Schematic representation of the different patterned surfaces.
As commented, bacteria are not the only compounds that are influenced by the topography. Surface texturing serves as a strategic approach to modulate protein uptake on surfaces as well. This technique requires precise control over total protein adsorption levels, influencing the ratio of various proteins, spatial distribution, protein conformation, and surface binding affinity. The impact of nanoscale topographies on protein adsorption is particularly significant when the surface features align with the dimensions of the proteins. Conversely, interactions with topographies significantly larger than dimensions of proteins, such as micrometer-scale patterning, are generally perceived by proteins as a flat surface [36][40]. Moreover, smooth and flat implant surfaces have shown to induce the adhesion of foreign body giant cell (FBGC), which provoke the fibrotic capsule formation [18][22].
Concerning roughness, under static culture conditions, bacteria exhibit preference for smoother surfaces when the average roughness (Ra) value is low, ranging between 0.23 and 6.13 nm. Conversely, as these values increase within the range of 6–30 nm, bacteria tend to adhere to rougher surfaces [34][37][38,41]. This roughness adaptability was studied by Mu et al. [38][42], who prepared quartz surfaces with different roughness and treated with Salmonella enterica culture. When the roughness is low (root-mean-square (RMS) > 10 nm), isolated microcolonies form, hosting a relatively sparse population of adherent bacteria with a low overall areal density. Progressing to intermediate roughness values (RMS between 10 and 40 nm), a substantial increase in adherent bacteria is observed, replacing isolated microclines with loosely connected bacterial monolayers. Additionally, the bacteria exhibited a more pronounced deformation/flattening ratio on these surfaces, suggesting a heightened attraction between bacteria and the surfaces. Conversely, at high roughness values (RMS < 45 nm), the areal density of adhering bacteria is exceeding low, and no microcolonies are observed. Bacteria predominantly exist as individual isolated organisms on these surfaces with a small fraction forming dimeric and trimeric aggregates.

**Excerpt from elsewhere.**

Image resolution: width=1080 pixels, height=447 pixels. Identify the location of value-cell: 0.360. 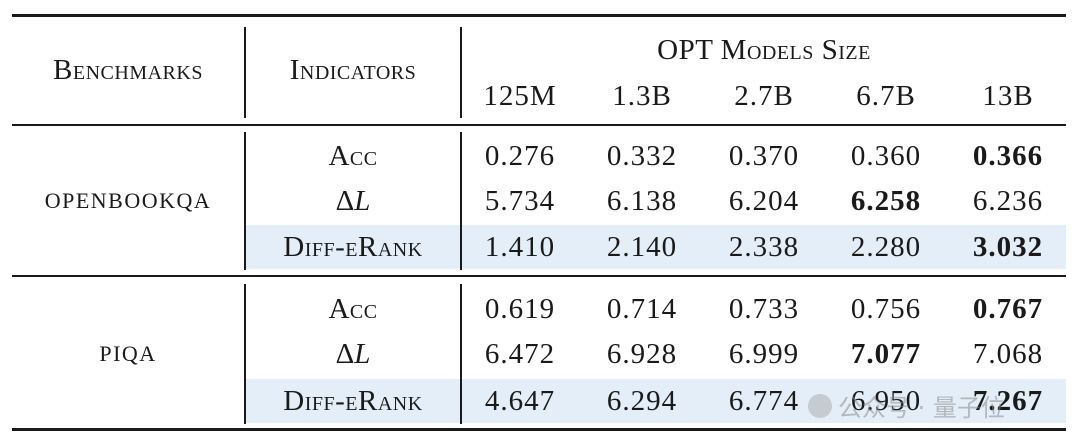
(886, 156).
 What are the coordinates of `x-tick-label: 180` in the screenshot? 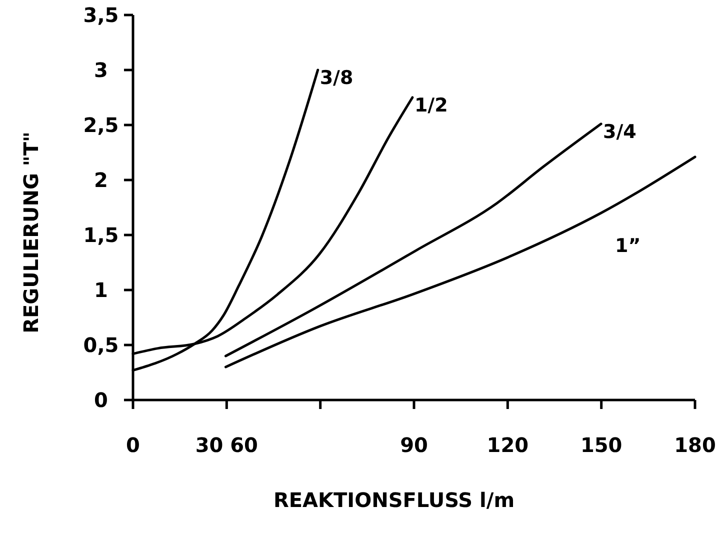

Surface wettability is governed by both roughness and the chemistry of the surface jointly influencing its capability. It must be noted that the water contact angle (WCA) of rough surfaces (known as “apparent” WCA) differs from smooth surfaces (called “intrinsic” WCA). According to the Wenzel model, a rough hydrophilic surface exhibits an apparent WCA value lower than its intrinsic WCA value. Conversely, a rough hydrophobic surface displays an apparent WCA higher that it inherent WCA [39][43]. Some studies concluded that bacteria prefer to adhere to hydrophobic surfaces rather than hydrophilic ones. However, both superhydrophilic and superhydrophobic surfaces have demonstrated antibacterial behavior [40][41][44,45]. In fact, superhydrophobic surfaces, characterized by an apparent WCA exceeding 150°, require the entrapment of air bubbles within nanostructures or microstructures, as outlined by the Cassie and Bexter model [41][45]. Regarding proteins and macrophages, hydrophobic materials exhibit increased protein adsorption but also enhanced macrophage adhesion [42][43][46,47], potentially contributing to the initiation of fibrotic encapsulation. Conversely, in the case of hydrophilic materials, macrophages demonstrate heightened adhesion to positively charged implants in comparison to anionic or nonionic alternatives [18][22].
To address this critical challenge, extensive research and advancements in material science and implant design are continuously pursued.